#### Working data

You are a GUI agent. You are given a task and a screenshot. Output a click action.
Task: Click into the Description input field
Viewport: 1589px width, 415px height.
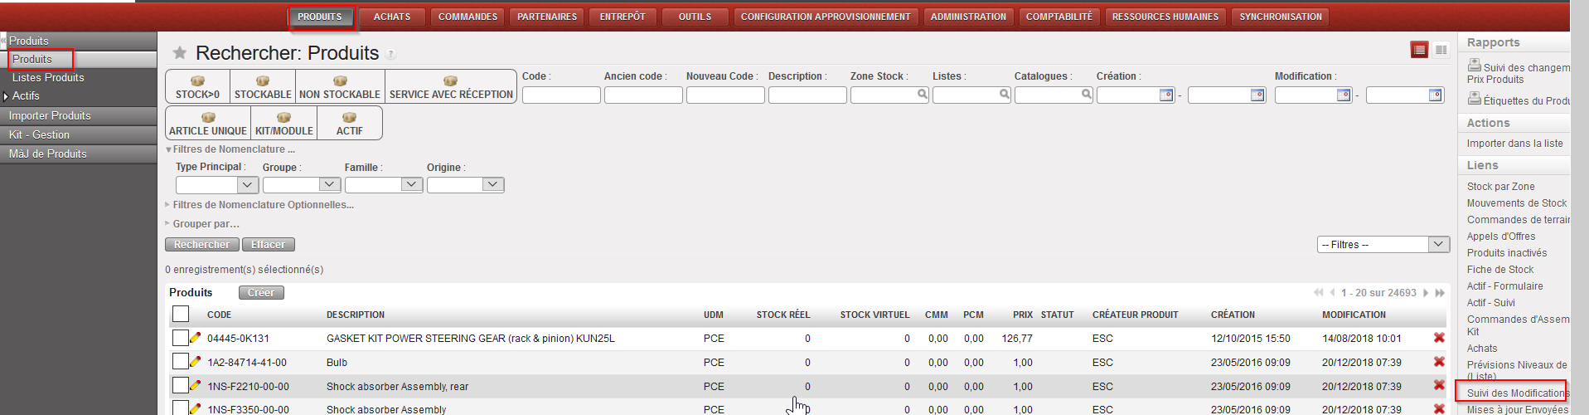coord(807,95)
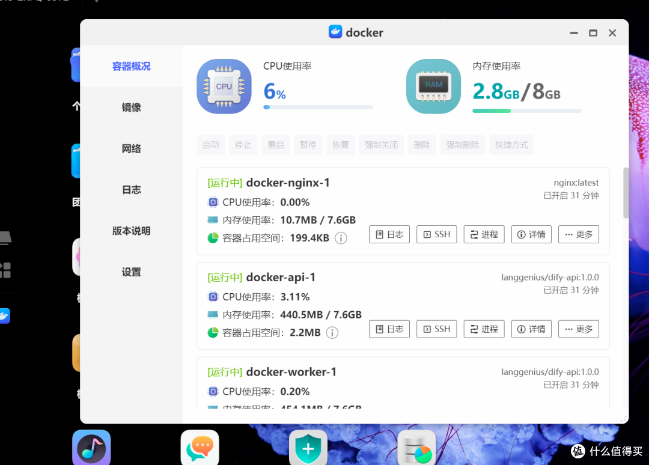Click info icon beside docker-nginx-1 storage size
This screenshot has height=465, width=649.
(341, 238)
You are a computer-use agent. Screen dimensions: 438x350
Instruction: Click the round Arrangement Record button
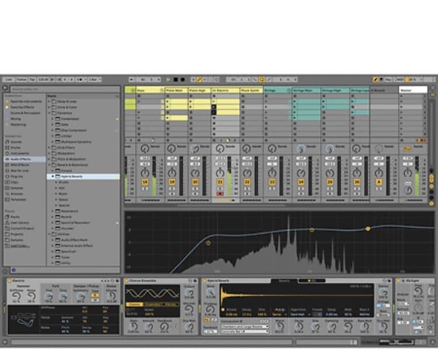[182, 79]
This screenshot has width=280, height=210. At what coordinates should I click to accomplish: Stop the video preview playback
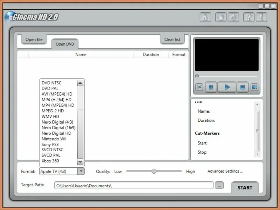[242, 87]
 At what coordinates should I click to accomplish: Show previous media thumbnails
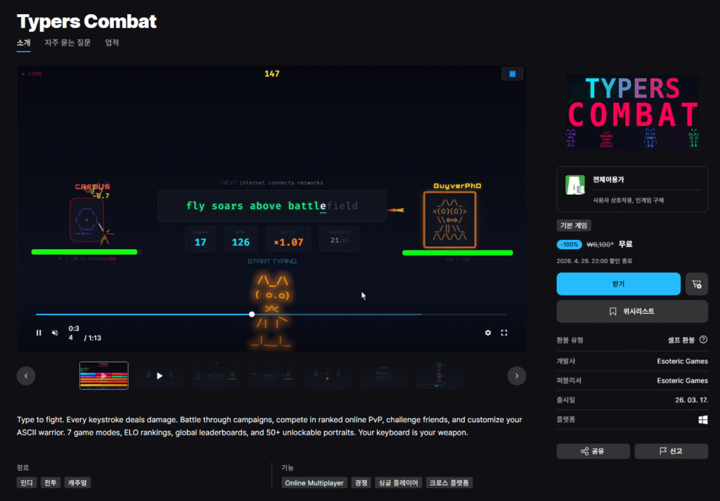[26, 376]
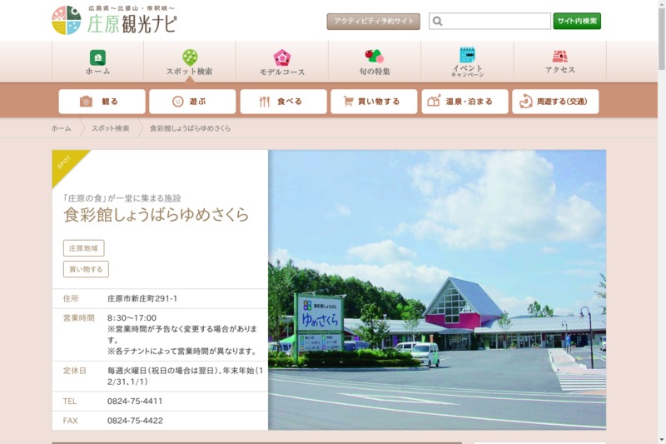Viewport: 666px width, 444px height.
Task: Click the ゆめさくら facility photo
Action: pos(437,289)
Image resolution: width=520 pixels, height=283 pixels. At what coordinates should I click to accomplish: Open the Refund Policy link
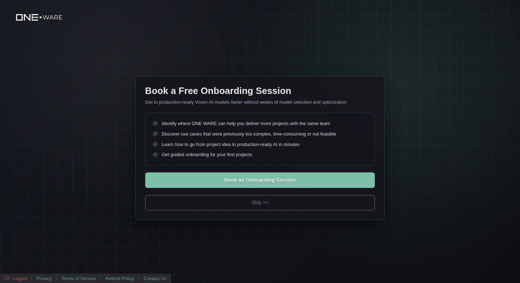(119, 278)
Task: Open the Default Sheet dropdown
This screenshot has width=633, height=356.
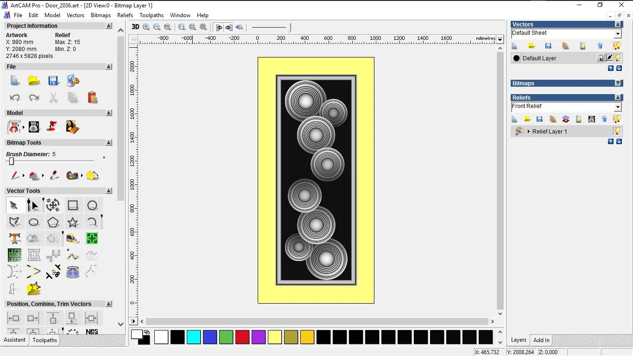Action: (618, 34)
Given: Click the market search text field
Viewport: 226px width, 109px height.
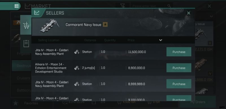Looking at the screenshot, I should pyautogui.click(x=147, y=6).
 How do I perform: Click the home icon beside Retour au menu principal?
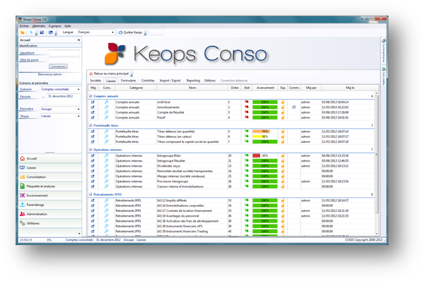click(91, 73)
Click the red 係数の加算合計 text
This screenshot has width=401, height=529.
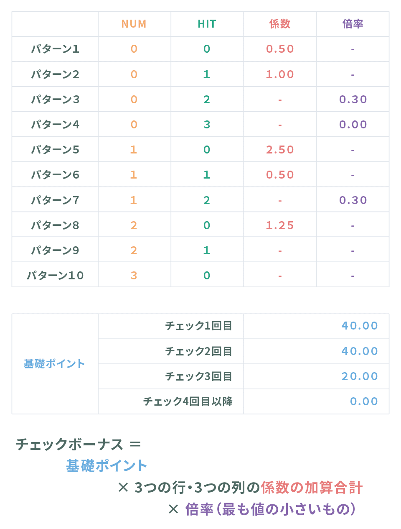(312, 488)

########

The exercise » Rewrite all of the items above, changing every "At what coordinates should I click to accomplish" to "Where should I click to accomplish" and leaving everything else as it is. Omit the pictures from your answer.

Worked solution »
You are a GUI agent. You are given a task and a screenshot. Output a click action.
Task: Click into the Description input field
Viewport: 1589px width, 415px height.
coord(807,95)
Click info icon beside docker-nginx-1 storage size
This screenshot has height=465, width=649.
(341, 238)
You are a computer-use agent. Screen dimensions: 438x350
Instruction: Click the round Arrangement Record button
[182, 79]
This screenshot has width=280, height=210. Where should I click to accomplish: Stop the video preview playback
[242, 87]
 Where should I click to accomplish: Show previous media thumbnails
[26, 376]
Viewport: 666px width, 444px height.
Task: Click the ゆめさくら facility photo
Action: pos(437,289)
Image resolution: width=520 pixels, height=283 pixels. Where should I click to accomplish: Open the Refund Policy link
(119, 278)
Task: Open the Default Sheet dropdown
This screenshot has width=633, height=356.
Action: (618, 34)
Given: Click the market search text field
Viewport: 226px width, 109px height.
Looking at the screenshot, I should pyautogui.click(x=147, y=6).
 How do I perform: Click the home icon beside Retour au menu principal?
click(91, 73)
Click the red 係数の加算合計 text
This screenshot has width=401, height=529.
(312, 488)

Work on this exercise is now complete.